While the chameleon ability of a computer allows it to mould itself to tackle a variety of tasks can prove useful, on the converse side this same ability can get in the way when deciding how to allocate resources. The result can be a slowing down when heavy duty operations are in action as the basic settings do not suit every circumstance. Offering to help alleviate this problem of slowing down by allowing real-time adjustments to settings to be made, thus providing additional power to certain software applications, is the claim made by a utility from the Hamburg-based Appsmaker developer. Appropriate enough this software utility is entitled AppBoosterPro which is not up to version 2.0.
There is a free version of this software available but this review is based on the paid-for Pro version which has a number of additional features. By following the on-screen prompts, the installation of this software is straightforward. You will be given options to select the destination drive plus include a desktop icon and sidebar gadget as part of the installation. There is also an option to have this utility included as part of your Windows start-up routine.
Initially you can run this software in evaluation mode. This has a 14-day time period. In order to remove this restriction you will need to enter the 25-character licence key and thus gain continued access.
AppBoosterPro 2 takes a multi-stranded approach to its task. At the heart of this approach is the use of user-defined profiles. These profiles can be made up of background tasks and settings that can be automatically turned off when specified applications are activated. As a result memory will be freed up and made available to tasks that are resource hungry.
When creating a profile, which you can label with an appropriate and easily recognisable name, you start off by selecting the particular items that will be turned off. These items are classified as Mobile devices, printers and faxes, cameras & scanners, Bluetooth devices, ATI graphics utilities, and additional sound card tools. Information will be provided on-screen regarding each item as it is highlighted. Once you have decided which items will be targeted for removal, you can then choose application which will either activate a profile in conjunction with its start-up routine or will be launched when a designated profile is activated.
Any profile created will be listed as part of the sidebar gadget for easy selection when required. While this approach will have no or little effect on many applications, it can be useful when processor intensive and complex graphics applications are being run. This type of approach has also been adopted by one or two anti-virus/Internet Security titles.
A second strand of the approach adopted by AppBoosterPro 2 relates to boosting Internet connection speeds. This aspect offers features that let you choose between a manual or automatic adjustment to your modem and browser settings plus run benchmark performance checks. The benchmark tests check on the speed for downloading files and website loading.

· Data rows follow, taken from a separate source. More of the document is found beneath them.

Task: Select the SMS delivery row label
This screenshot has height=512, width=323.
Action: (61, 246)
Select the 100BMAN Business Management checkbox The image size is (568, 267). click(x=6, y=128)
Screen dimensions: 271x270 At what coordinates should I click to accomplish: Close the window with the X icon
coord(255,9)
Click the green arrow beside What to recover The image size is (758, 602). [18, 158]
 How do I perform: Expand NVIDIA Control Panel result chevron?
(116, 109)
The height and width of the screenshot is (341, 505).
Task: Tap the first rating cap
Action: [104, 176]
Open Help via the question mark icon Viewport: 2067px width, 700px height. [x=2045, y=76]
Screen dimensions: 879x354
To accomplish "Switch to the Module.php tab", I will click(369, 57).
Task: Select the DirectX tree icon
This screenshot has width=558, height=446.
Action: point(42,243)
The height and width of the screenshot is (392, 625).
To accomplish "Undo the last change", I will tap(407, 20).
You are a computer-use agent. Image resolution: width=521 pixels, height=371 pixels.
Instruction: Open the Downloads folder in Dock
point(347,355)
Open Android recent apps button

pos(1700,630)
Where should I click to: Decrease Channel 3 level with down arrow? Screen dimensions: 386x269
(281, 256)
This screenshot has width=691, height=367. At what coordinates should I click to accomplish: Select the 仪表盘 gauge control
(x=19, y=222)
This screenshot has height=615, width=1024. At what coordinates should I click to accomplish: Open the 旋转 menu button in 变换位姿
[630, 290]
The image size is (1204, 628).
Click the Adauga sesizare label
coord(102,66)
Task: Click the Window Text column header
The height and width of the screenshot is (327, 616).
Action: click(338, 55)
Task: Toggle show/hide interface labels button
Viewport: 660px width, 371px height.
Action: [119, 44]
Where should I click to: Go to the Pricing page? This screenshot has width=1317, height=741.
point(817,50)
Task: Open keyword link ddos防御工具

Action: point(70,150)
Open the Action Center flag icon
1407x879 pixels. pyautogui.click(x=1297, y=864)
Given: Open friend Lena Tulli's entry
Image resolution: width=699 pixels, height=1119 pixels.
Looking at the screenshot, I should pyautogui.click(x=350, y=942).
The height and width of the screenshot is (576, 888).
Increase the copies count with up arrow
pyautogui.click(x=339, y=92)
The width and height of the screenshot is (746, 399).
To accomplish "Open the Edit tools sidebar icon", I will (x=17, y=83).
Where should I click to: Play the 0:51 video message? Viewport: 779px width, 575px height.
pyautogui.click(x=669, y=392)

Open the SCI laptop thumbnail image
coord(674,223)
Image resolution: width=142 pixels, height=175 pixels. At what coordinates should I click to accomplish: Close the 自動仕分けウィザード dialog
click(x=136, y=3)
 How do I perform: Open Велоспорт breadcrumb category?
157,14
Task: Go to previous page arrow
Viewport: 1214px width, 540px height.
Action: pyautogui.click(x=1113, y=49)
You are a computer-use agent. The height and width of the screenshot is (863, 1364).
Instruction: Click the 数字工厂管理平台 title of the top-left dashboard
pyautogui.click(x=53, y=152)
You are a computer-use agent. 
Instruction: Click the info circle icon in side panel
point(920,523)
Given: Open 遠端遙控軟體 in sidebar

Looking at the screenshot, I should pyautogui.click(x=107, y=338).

Prior to any adjustments being made, the benchmarks for the test machine showed a file download speed of 274.61kb/s and 0.66 sites/seconds for website loading. Following an automatic adjustment, which required a system restart, the same tests were run on a number of occasions to check if there was any improvement. The fastest file download speed achieved was 288.56kb/s with website loading increasing to 0.83 sites/seconds. While hardly dramatic, there was at least some improvement, however slight, that might help justify this features existence.
Slight is not a word I am tempted to use with regards the third strand of the AppBoosterPro approach. Included as part of this utility is a hard disk defrag option. While this process is not the slowest that I have encountered, it was pretty close to being so. On a hard disk with 60GB of data and 161GB of free space, the defrag process took several hours to complete. I was unable to detect any improvement in hard disk activity following this process.
Maybe if I had been able to check out the product’s manual provided online, I might have discovered the reason for the slow defrag and how to avoid it happening again. Unfortunately I am unable to read German which is all that I could find when checking out the company’s website for the online-based manual.
While AppBoosterPro 2 can help speed up your system in certain circumstances, it does require some expertise on behalf of the user. The program can also drive up frustration levels as you wait for its defrag operation to complete and try to understand the German manual. Priced at £19.99, this program requires a system capable of running Windows XP and later.